A pandemia, crise econômica e desemprego contribuíram para o surgimento dos novos pescadores do Dique do Tororó. Dados recentes do IBGE apontam que 13,7 milhões de pessoas estão desempregadas no Brasil. São 14,5 milhões de famílias em situação de extrema pobreza cadastradas no CadÚnico (Cadastro Único do Governo Federal).
“O que era um lugar para práticas e pesca recreativa, tem chamado a atenção o aumento de pessoas adultas que passaram a pescar ali ao longo de toda a semana. A quantidade de pessoas tem aumentado significativamente. O que se pode depreender dessa situação é que a séria crise econômica que o país atravessa tem levado ao aumento bastante significativo de pessoas em situação de severa restrição alimentar. Em termos mais diretos: estão passando fome”, explica o doutor em Ciências Sociais e professor da Ufba e Uneb, Gustavo Almeida.
Balinhas e peixe
Não é apenas na pesca. Quem frequenta ou passa com frequência no Dique pode reparar famílias que vendem balas de gengibre no sinal próximo a Lapa. É o caso de Legislaine, que vende bala e, quando diminui o movimento dos carros, pega sua vara e vai pescar no Dique. Sua filha Isa, de 9 meses, fica no carrinho de bebê enquanto a mãe trabalha ou tenta fisgar algum peixe. “Posso dizer que tenho dois trabalhos, mesmo desempregada. Vendo minhas balas e pesco peixe para vender e comer. O Dique dá o sustento de minha família. Amo este lugar mais do que muita gente que vem apenas passear”, revela Legislaine.

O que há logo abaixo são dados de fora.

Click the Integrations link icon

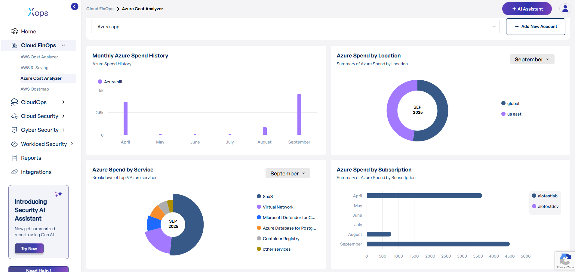click(14, 172)
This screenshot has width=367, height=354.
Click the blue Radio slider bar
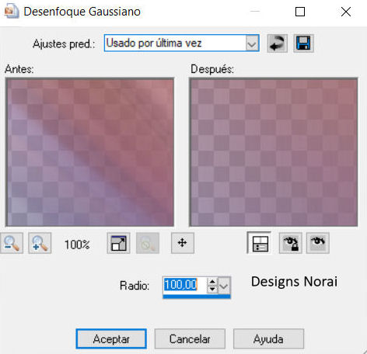197,297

Seu Carlos de Jesus, morador do Tororó, vê o lugar se transformando. Há 20 anos ele pesca no local, de tarrafa. “Nunca vi tanta gente pescando como atualmente. Eu sou pintor e pescador do Dique. Vendo meus peixes aqui mesmo no Tororó, mas ultimamente também tenho distribuído alguns peixes para famílias que não sabem pescar e se arriscam aqui. Tem gente que vem pescar com o rabo cheio de cachaça, nem dou trela. Mas estas famílias, poxa, é triste demais”, disse Carlos, que pesca entrando nas águas escuras. “Conheço tudo aqui. Também aconselho e ensino a pescar. Só digo para não entrarem na água. Já vi muita gente morrendo afogado”, completa.

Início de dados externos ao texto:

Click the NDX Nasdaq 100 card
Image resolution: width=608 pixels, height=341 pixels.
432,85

Segundo o último relatório do Inema, de 2019, a qualidade da água do Dique é classificada como boa, apesar de alguns pontos terem uma quantidade grande de oxigênio dissolvido que pode proliferar algas marinhas e comprometer a saúde dos peixes. É bom evitar a pesca na ponta onde fica o cruzamento da Lapa. A água escura e calma do lugar é morada de diversas espécies de peixes, como Carpa, Pacu, Tucunaré, Surubim e Tilápia. Tem até camarão, que serve também como isca para peixes maiores. Sob olhar silencioso e atento dos orixás de ferro, o Dique do Tororó se torna muito mais que um simples cartão postal. Também mata a fome.